* _EXERCISE DIRECTIONS_:
Would you return every entry below exactly as written, without its images?

* _EXERCISE INPUTS_:
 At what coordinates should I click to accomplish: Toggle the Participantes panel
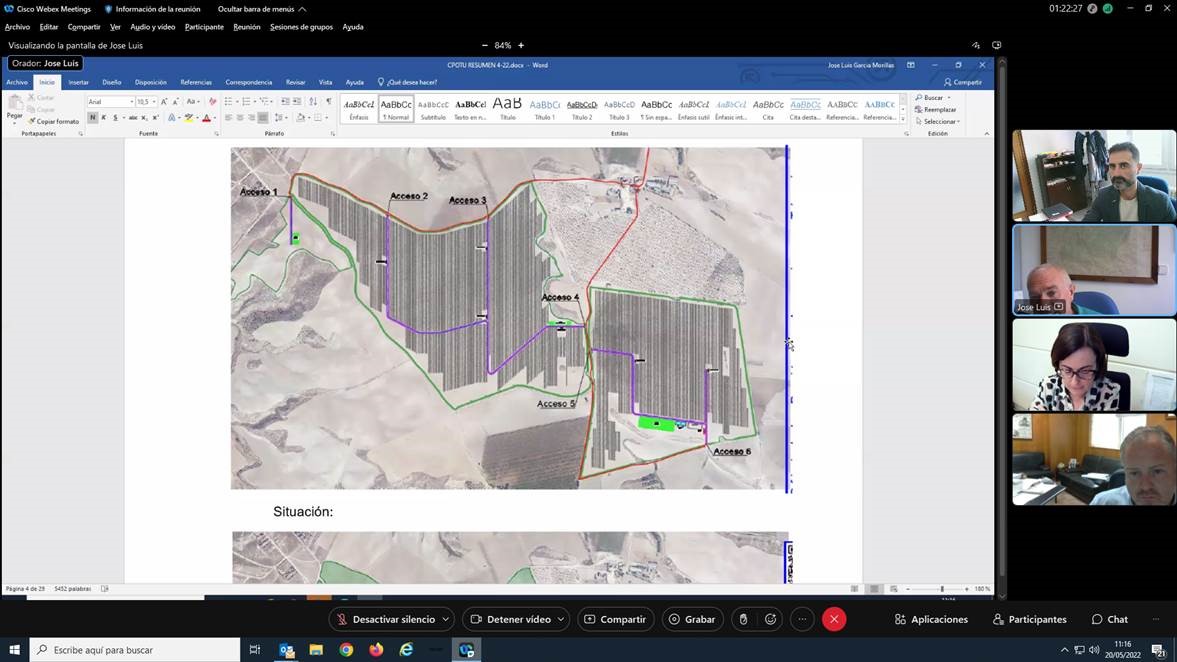point(1029,619)
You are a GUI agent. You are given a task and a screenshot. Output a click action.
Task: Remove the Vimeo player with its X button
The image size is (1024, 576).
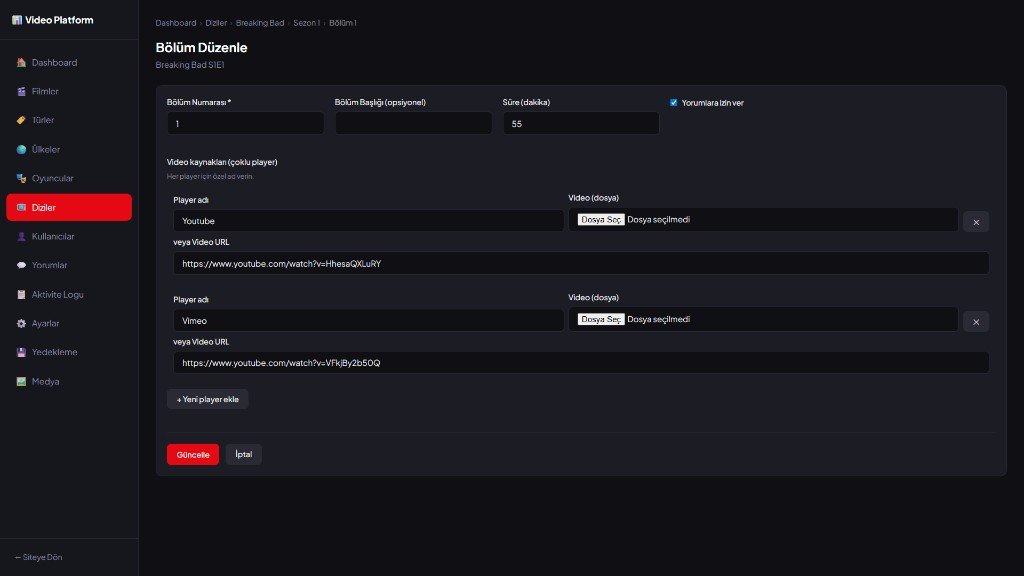coord(975,321)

* _ANSWER SPACE_:
 At what coordinates should I click to accomplish: Toggle the Participantes panel
point(1029,619)
You are a GUI agent. You are given a task and a screenshot. Output a click action.
Task: Remove the Vimeo player with its X button
The image size is (1024, 576).
coord(975,321)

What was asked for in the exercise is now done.